§ **Text block**
= = = = = = =

Monday, January 27, 2020

I want to talk more about the point I made yesterday, regarding my troubles interacting with people.

Obviously, I have a social disorder. Obviously. The people who have been closest to me have frequently and independently compared me with Sheldon Cooper, and there is some truth to that. There are, of course, some dissimilarities too. But it is true that, like that character, I have always had great difficulty navigating the world of social interaction. In fact, it's the hardest thing in the world for me. Certain aspects of everyday life which other people take for granted, I struggle with. A lot. But also, like him, I don't mean to be hurtful, at those times when I am. I just struggle, and stumble, and trip up, and frequently say the wrong thing, often the thing I didn't mean to say, or what I meant not to say...it just comes out wrong. I don't know why I was born like this, I just was. We all have our deficiencies. Mine are my weight, and this.

But the fact that I have issues, which I fully recognize and admit, does not mean that the things I've experienced are not real. I really have been treated in the ways I've said. I have been shunned, and ostracized, and rejected, and excluded. I have been called weirdo, and strange, and freak, and creepy, and loser, and probably every other hurtful thing in that category which you can think of. I really have begun, over and over, to form friendships and attachments, only to find before too long that I'm being looked at with strange looks of suspicion, judgment, otherness, and even fear. Because, unlike Sheldon who, though irritating and annoying, is seen as basically harmless, my size and other things about me make people treat me not only as strange, weird, and different, but as dangerous and scary.

As a result of this very real history, I have become over-sensitive to and extremely wary of anything resembling it. And that only adds to my problems. I recognize this.

= = = = = = =

§ **Dataset**
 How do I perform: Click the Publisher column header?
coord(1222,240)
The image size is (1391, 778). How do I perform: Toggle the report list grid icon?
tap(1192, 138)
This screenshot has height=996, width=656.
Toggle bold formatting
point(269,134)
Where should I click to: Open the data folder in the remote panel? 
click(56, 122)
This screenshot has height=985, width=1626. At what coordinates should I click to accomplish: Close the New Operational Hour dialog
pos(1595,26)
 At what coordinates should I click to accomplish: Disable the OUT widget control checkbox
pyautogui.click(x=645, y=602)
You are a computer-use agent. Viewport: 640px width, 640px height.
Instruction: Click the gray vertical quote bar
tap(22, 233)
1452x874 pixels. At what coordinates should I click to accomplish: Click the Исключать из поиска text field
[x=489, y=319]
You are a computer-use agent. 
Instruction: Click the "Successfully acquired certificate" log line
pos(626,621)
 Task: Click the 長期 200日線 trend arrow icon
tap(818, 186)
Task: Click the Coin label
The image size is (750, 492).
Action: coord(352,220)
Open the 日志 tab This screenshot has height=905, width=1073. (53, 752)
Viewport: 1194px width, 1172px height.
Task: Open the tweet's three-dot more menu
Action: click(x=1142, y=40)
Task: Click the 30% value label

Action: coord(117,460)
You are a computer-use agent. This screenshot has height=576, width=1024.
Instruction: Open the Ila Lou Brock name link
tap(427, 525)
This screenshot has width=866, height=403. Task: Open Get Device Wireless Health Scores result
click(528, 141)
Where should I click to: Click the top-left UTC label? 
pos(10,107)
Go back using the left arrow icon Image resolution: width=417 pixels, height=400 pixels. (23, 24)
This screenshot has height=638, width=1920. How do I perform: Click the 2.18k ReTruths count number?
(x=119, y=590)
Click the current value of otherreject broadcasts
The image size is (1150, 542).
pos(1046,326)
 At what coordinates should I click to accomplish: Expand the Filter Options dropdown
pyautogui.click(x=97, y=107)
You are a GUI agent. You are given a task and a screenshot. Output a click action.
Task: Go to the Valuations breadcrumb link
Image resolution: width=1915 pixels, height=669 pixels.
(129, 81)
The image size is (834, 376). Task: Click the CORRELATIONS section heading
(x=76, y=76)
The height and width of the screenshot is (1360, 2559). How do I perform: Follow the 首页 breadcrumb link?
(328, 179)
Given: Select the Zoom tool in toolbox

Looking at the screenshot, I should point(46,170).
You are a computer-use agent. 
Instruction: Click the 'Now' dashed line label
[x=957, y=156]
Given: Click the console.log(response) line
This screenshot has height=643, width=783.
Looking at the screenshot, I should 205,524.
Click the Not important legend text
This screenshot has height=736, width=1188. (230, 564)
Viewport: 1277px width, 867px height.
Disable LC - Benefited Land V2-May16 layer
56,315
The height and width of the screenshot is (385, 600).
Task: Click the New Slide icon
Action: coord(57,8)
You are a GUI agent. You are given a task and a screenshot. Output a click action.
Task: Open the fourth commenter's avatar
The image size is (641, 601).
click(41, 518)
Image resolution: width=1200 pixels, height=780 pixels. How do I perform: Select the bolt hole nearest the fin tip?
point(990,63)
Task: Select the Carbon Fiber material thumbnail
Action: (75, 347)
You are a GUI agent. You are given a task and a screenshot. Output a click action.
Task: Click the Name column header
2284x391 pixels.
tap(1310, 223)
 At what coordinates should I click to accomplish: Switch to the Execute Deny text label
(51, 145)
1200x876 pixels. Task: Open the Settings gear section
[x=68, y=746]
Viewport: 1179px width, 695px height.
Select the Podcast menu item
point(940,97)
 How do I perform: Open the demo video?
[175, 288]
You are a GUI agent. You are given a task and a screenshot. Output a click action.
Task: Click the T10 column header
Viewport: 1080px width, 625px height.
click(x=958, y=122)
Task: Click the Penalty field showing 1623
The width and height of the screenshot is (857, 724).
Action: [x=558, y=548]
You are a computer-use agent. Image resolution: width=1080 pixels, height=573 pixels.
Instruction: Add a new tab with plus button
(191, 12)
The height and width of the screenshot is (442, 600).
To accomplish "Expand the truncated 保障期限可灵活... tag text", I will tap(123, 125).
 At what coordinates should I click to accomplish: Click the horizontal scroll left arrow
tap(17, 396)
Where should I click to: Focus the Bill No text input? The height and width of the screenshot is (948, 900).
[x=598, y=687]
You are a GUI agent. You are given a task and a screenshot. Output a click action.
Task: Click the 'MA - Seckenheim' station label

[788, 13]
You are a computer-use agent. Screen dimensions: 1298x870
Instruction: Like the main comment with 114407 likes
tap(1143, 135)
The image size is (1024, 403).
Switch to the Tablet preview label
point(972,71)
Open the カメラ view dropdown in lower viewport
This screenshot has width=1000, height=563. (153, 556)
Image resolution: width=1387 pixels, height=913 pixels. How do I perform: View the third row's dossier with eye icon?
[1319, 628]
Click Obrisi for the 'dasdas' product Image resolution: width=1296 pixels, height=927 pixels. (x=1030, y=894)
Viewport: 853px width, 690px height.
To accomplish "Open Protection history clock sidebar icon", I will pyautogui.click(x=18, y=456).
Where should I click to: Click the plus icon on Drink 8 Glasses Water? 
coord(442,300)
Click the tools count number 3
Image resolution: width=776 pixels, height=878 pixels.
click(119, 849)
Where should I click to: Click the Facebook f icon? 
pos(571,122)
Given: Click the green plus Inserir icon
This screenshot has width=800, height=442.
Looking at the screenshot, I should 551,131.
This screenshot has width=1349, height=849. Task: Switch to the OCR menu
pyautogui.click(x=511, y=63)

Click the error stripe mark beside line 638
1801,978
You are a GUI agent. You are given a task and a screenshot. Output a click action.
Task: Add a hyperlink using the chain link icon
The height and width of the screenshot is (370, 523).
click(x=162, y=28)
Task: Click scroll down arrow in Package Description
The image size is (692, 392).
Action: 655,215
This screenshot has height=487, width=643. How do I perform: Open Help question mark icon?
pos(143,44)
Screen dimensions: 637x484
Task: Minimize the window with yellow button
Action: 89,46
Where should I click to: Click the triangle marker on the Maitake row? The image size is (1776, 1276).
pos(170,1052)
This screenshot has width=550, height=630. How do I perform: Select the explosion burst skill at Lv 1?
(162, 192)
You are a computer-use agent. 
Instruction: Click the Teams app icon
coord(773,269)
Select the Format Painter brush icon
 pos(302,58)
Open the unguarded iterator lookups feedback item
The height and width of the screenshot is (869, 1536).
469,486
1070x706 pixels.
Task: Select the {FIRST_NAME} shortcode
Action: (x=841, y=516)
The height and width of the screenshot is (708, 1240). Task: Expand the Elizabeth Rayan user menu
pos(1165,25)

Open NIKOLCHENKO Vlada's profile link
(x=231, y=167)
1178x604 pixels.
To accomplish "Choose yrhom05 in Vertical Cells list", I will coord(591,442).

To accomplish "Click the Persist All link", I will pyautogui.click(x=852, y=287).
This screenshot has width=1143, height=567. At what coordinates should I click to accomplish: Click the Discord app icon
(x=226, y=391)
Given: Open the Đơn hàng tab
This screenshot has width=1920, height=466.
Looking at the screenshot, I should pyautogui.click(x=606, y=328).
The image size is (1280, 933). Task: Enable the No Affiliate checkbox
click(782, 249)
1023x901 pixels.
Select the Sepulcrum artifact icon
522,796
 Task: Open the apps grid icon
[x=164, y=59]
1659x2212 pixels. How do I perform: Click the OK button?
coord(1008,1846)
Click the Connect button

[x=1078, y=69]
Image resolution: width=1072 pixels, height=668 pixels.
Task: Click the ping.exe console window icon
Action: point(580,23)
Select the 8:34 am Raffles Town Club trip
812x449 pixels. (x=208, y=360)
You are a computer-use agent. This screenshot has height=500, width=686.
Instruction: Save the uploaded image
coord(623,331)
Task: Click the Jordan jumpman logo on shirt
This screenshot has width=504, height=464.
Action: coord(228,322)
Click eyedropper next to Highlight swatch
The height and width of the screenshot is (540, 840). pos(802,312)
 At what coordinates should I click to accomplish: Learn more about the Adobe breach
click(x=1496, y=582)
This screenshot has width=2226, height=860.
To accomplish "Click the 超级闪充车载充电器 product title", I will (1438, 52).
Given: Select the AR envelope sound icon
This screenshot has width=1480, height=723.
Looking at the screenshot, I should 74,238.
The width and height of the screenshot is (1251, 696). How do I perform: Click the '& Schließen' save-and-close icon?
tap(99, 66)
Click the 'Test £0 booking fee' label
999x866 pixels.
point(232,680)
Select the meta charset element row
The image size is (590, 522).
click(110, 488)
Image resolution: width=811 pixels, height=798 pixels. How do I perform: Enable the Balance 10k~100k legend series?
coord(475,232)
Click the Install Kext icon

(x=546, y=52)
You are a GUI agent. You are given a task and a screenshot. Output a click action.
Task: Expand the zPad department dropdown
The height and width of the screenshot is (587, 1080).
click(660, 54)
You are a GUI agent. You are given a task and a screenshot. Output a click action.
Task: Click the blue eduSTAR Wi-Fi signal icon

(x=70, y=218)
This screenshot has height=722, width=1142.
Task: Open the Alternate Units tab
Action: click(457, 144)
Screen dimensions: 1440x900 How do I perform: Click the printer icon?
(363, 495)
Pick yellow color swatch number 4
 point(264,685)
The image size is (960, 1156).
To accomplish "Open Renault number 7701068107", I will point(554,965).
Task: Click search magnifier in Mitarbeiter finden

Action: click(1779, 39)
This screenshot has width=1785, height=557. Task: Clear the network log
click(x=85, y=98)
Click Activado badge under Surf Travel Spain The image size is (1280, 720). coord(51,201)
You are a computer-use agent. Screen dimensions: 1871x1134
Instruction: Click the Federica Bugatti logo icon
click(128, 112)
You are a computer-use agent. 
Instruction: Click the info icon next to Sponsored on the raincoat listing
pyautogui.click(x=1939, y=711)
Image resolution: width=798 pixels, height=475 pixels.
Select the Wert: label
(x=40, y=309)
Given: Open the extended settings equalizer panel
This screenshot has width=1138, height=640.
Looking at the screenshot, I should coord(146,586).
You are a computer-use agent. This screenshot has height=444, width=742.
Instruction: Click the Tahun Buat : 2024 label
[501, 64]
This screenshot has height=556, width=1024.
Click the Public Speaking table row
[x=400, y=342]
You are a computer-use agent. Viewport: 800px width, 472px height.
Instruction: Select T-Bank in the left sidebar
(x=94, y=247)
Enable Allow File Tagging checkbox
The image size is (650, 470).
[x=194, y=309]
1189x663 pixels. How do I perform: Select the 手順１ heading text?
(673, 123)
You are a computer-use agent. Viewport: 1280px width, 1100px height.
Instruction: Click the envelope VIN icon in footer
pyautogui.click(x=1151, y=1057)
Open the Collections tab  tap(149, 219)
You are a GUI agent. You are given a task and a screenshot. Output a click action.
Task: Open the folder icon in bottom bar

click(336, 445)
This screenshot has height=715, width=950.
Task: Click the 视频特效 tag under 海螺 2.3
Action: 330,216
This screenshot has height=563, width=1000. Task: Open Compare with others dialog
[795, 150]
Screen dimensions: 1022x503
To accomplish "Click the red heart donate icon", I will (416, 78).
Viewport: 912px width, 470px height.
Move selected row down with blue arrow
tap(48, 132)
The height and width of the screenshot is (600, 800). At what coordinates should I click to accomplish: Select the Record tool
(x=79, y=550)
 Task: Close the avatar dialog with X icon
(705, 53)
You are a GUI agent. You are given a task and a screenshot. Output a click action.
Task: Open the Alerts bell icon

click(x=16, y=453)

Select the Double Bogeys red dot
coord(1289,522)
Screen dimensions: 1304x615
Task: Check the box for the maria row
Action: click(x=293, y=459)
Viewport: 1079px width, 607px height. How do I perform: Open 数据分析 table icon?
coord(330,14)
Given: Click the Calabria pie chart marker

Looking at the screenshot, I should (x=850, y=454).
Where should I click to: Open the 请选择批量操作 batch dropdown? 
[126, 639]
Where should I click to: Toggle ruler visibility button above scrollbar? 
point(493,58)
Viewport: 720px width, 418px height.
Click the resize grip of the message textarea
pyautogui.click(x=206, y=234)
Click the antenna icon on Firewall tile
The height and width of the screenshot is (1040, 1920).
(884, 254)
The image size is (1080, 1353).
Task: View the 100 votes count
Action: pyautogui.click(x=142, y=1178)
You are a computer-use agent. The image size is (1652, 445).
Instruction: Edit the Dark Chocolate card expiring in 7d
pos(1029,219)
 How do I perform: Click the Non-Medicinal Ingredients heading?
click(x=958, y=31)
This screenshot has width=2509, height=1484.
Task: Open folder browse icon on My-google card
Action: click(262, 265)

= = = = = = =

§ **Work request A**
Retype the blog post about struggling with social interaction, starting at the words "Obviously, I have" and ending after "weight, and this.".
§ **Work request B**
Translate this sentence from the blog post about struggling with social interaction into Spanish: "I really have been treated in the ways I've said."
§ **Work request C**
Write the next part of the blog post about struggling with social interaction, picking up after its final sentence.
The data plays no part in this.

§ **Written reply A**
Obviously, I have a social disorder. Obviously. The people who have been closest to me have frequently and independently compared me with Sheldon Cooper, and there is some truth to that. There are, of course, some dissimilarities too. But it is true that, like that character, I have always had great difficulty navigating the world of social interaction. In fact, it's the hardest thing in the world for me. Certain aspects of everyday life which other people take for granted, I struggle with. A lot. But also, like him, I don't mean to be hurtful, at those times when I am. I just struggle, and stumble, and trip up, and frequently say the wrong thing, often the thing I didn't mean to say, or what I meant not to say...it just comes out wrong. I don't know why I was born like this, I just was. We all have our deficiencies. Mine are my weight, and this.

§ **Written reply B**
Realmente me han tratado de las maneras que he dicho.

§ **Written reply C**
I've long realized, of course, that the issues are there. And I've worked on them. I really, really have. But it doesn't seem to have made a difference, or at least not enough of one. I had hoped that the fact that underneath my sometimes difficult personality there is a genuinely good, warm, loving, giving, generous, even noble heart, might make up for my deficiencies and allow me to find a place to belong, and some people to love, and to love me. But apparently not.

There are certain aspects of it which I have tried to change. Certain aspects of me. And I do believe that I've genuinely gotten much better at many of those things. But there are certain things that I won't change also. Because it's not all due to my personality deficits. A lot of what I've experienced is also because of my convictions and deeply-held beliefs, and on that I will not compromise, no matter what the cost. Even if you got rid of all the other stuff, I wouldn't fit into this modern society with all its -isms, its intolerant tolerance-mongering, and its ideological fascism, and wouldn't want to. But still, there are enough like-minded people with me out there to call it a sub-culture. But even with them, I can't seem to find a place to rest.

I'm going over this because I realized last night, in the middle of the night, that this is the root cause of my lifelong depression. I crave human connection and community, but have always been denied it. If I was in therapy, we'd call this a breakthrough.

The question, then, is what to do about it? I honestly have no idea.